Jesus begegnete den Frauen, entgegen der Gewohnheit seiner Zeit, unvoreingenommen und ohne Herablassung. Nach seiner Lehre sind Mann und Frau vor Gott gleichwertig. Am sogenannten Jakobsbrunnen, ein heute noch existenter, ca. 35 m tiefer Brunnen, unterhielt sich Jesus sogar mit einer Samariterin über Fragen des Glaubens. Das galt zur damaligen Zeit als religiöser Affront.
Bezeichnend für die Haltung Jesu ist auch die Geschichte von der Prostituierten, von der wir schon gehört haben. Sie tauchte plötzlich bei einem Essen auf, zu dem Jesus vom Pharisäer Simon eingeladen worden war. Die Gäste waren empört. Die Hure weinte und ihre Tränen fielen auf die Füße Jesu. Sie küsste sie sogar und salbte sie als Zeichen besonderer Hochachtung. Der Weg in die Prostitution war zur damaligen Zeit leicht. Schon die finanzielle Not einer Witwe konnte dazu führen. Die Tränen der Hure waren daher wohl ein Ausdruck ihres Leidens, aus dem sie keinen Ausweg sah. Sie erhoffte sich von Jesus Befreiung von ihrer fortwährenden Erniedrigung. Jesus sah den stummen Hilfeschrei der Frau und ihre aufrechte Bemühung, das alte Leben hinter sich zu lassen. Den übrigen Gästen beteuerte Jesus, dass diese Frau ihm große Ehre und Liebe erwiesen habe: „Ihre vielen Sünden sind ihr vergeben; und darum hat sie mir so viel Liebe erwiesen. Wem aber wenig vergeben wird, der liebt auch wenig" (Lukas 7,47).
Jesus verbot die Ehescheidung außer in Fällen von Ehebruch. Es waren besonders die Frauen der damaligen Zeit, die Jesus dadurch schützte. Nach den rabbinischen Gesetzen konnten sich die Männer schon bei nichtigen Anlässen von ihren Frauen scheiden lassen. Es genügte, wenn der Ehemann eine andere Frau schöner fand oder die Ehefrau das Essen anbrennen ließ. Jesus verpflichtete den Mann zur Treue gegenüber seiner Frau, was damals - wie zu allen Zeiten - nicht immer üblich war (Matthäus 19,9).
Ursprünglich, vor dem Sündenfall, hatten sich Mann und Frau mit ihrem unterschiedlichen Wesen ideal ergänzt (1. Mose 1,27).

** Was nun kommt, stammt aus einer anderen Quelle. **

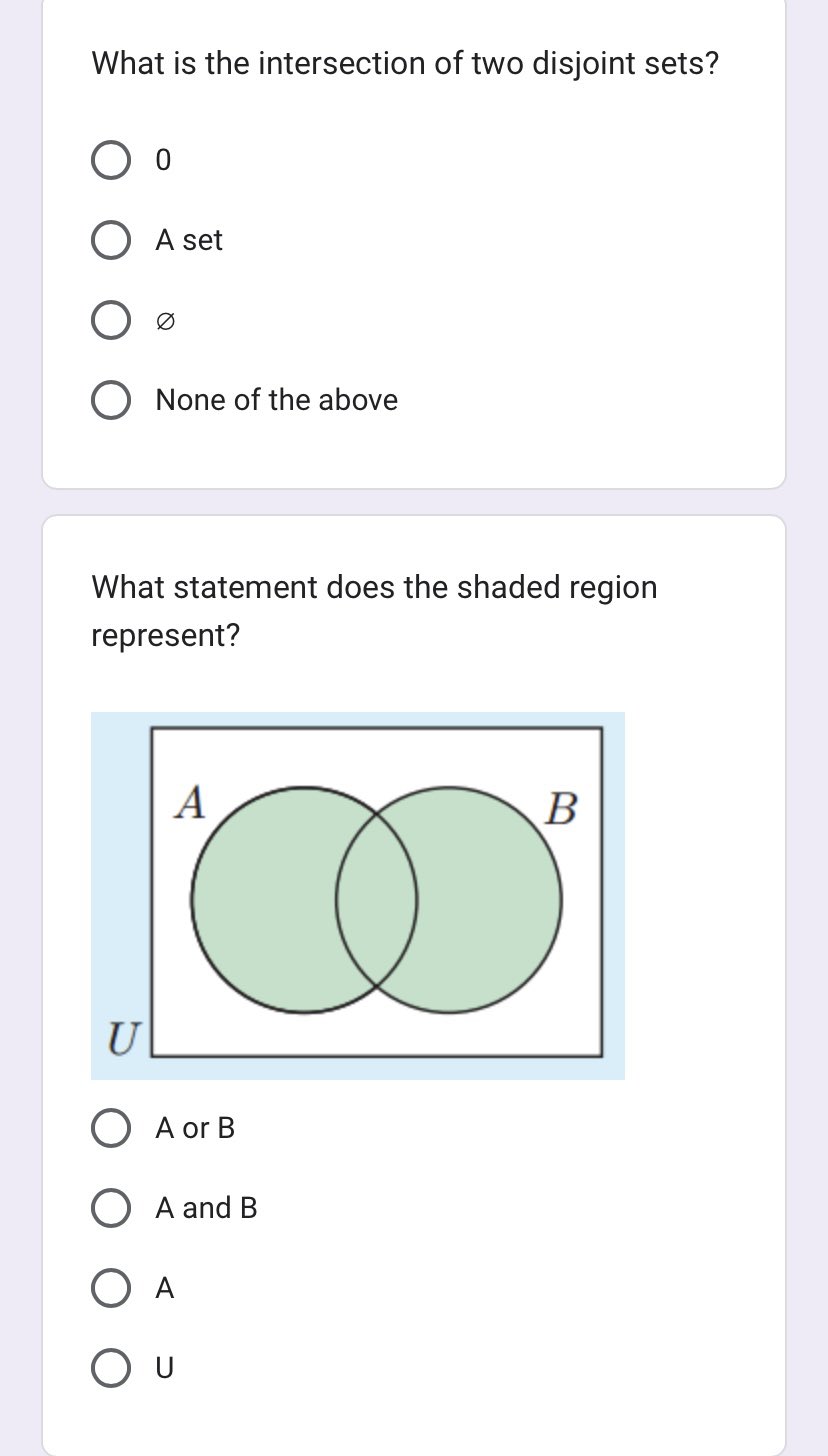Select the radio button for "0"
This screenshot has width=828, height=1456.
point(110,159)
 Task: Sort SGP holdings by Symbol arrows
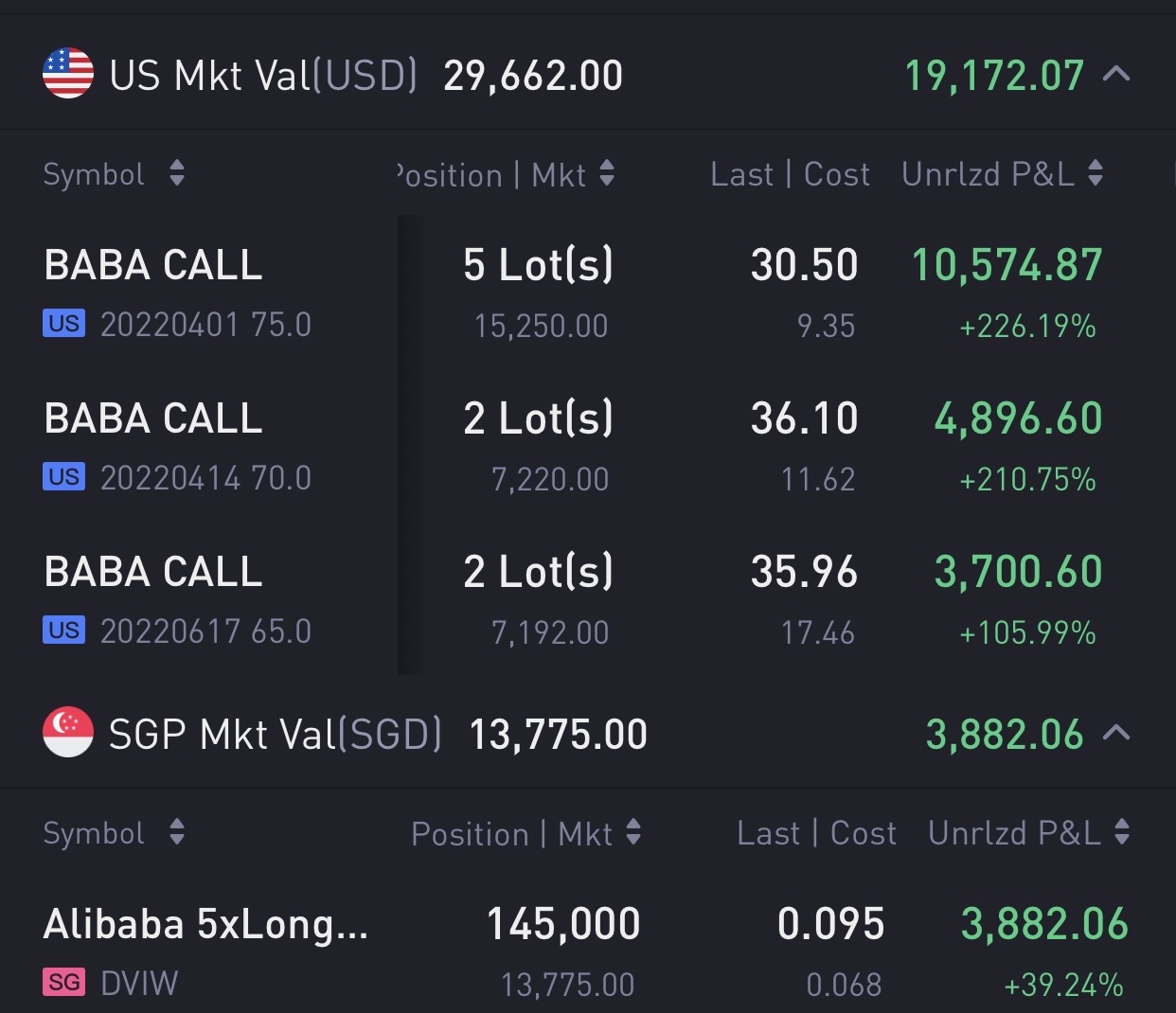176,832
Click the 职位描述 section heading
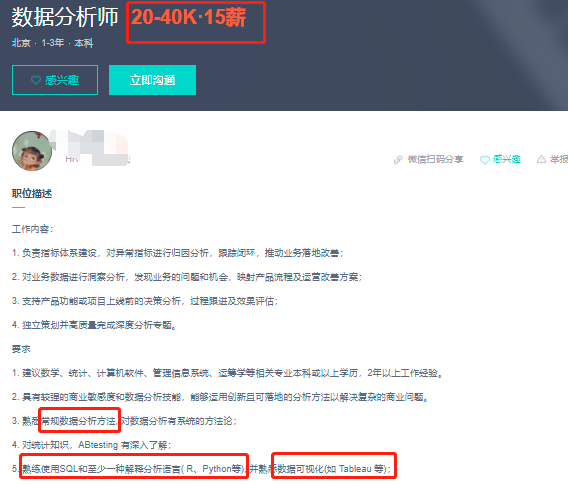This screenshot has width=568, height=485. pos(32,194)
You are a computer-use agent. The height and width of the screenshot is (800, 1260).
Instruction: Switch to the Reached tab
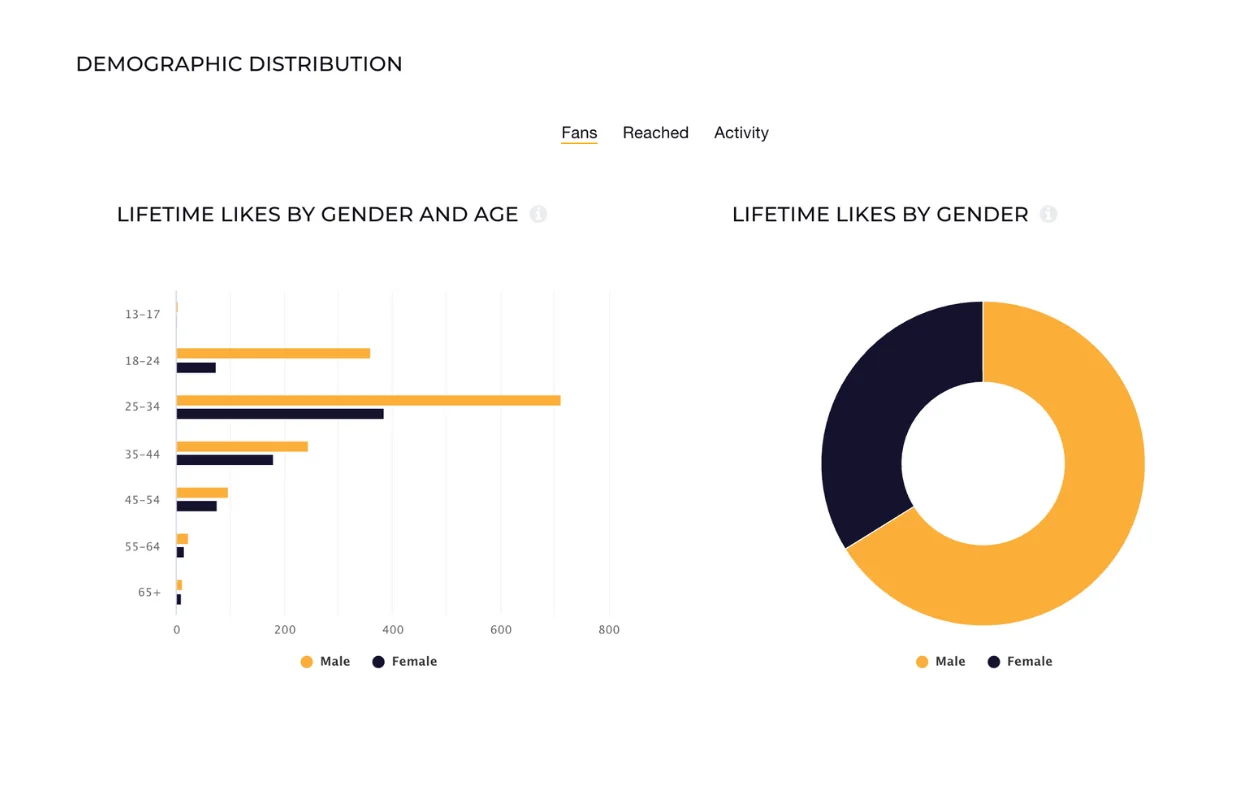coord(655,133)
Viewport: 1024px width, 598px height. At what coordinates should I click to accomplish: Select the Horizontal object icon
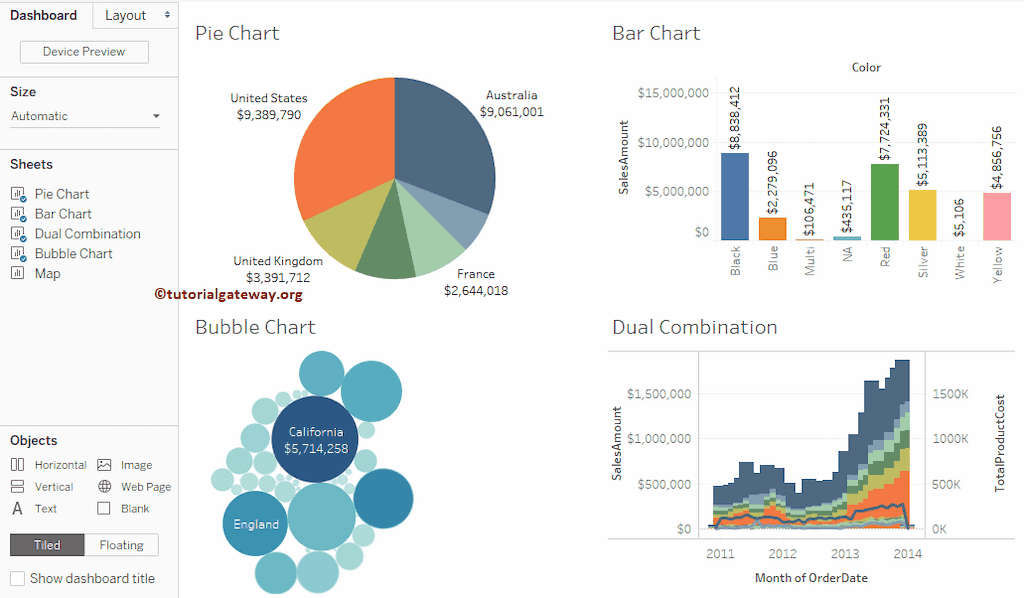click(x=17, y=464)
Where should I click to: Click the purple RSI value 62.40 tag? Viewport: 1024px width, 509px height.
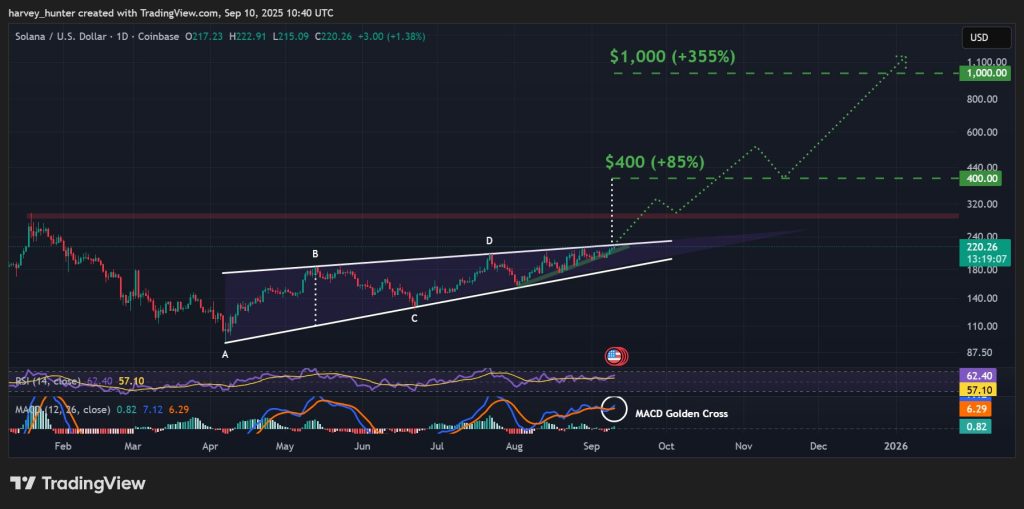[x=980, y=373]
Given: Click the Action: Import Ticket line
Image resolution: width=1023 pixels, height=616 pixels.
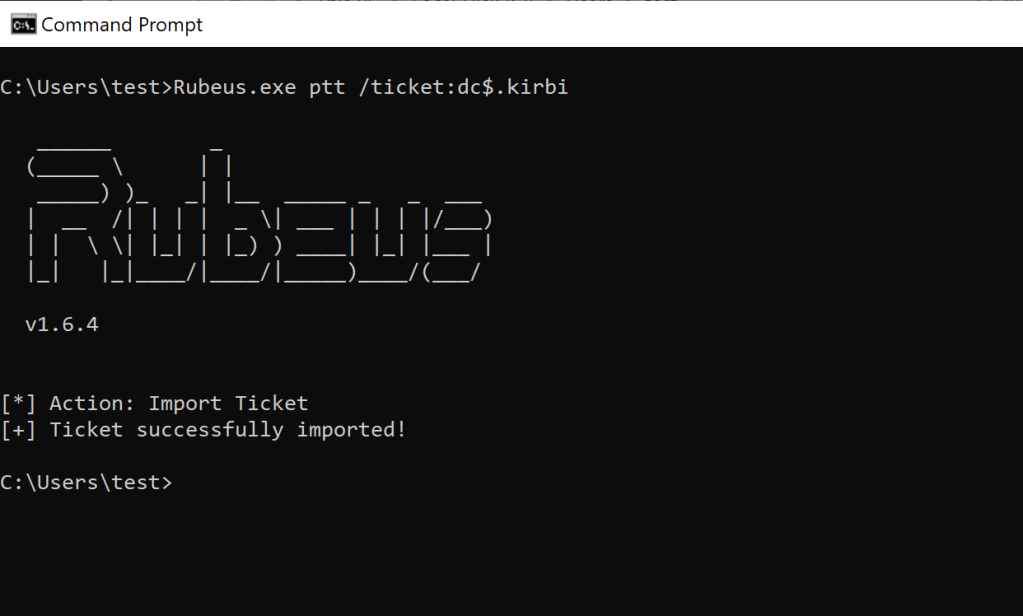Looking at the screenshot, I should (154, 403).
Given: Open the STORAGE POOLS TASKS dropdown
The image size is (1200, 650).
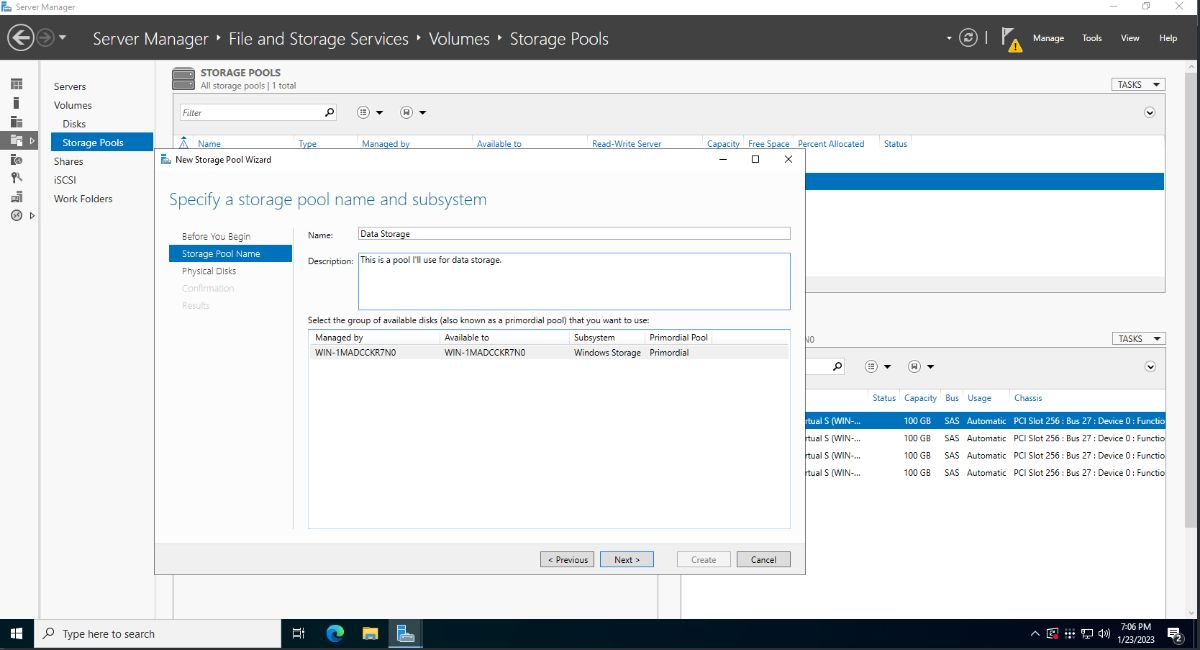Looking at the screenshot, I should tap(1137, 84).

Bis zur Zeit Jesu war die Frau in allen Kulturen dem Mann völlig untergeordnet. Sie hatte so gut wie keine öffentliche Bedeutung. Berühmtheiten wie die Prophetin und Richterin Debora (um 1.100 v. Chr.), die Königin von Saba aus dem Gebiet des heutigen Jemen oder die ägyptische Königin Kleopatra waren die Ausnahme. In der Gemeinde Jesu jedoch ist die Frau dem Mann völlig gleichwertig. „Jetzt ist es nicht mehr wichtig, ob ihr Juden oder Griechen, Sklaven oder Freie, Männer oder Frauen seid" (Galater 3,28).
Die Kirche des Mittelalters wurde von einigen herausragenden Frauen mitgeprägt. Am bekanntesten ist wohl Hildegard von Bingen, die als Benediktiner-Äbtissin im 12. Jahrhundert bedeutende heilkundliche und geistliche Schriften verfasste.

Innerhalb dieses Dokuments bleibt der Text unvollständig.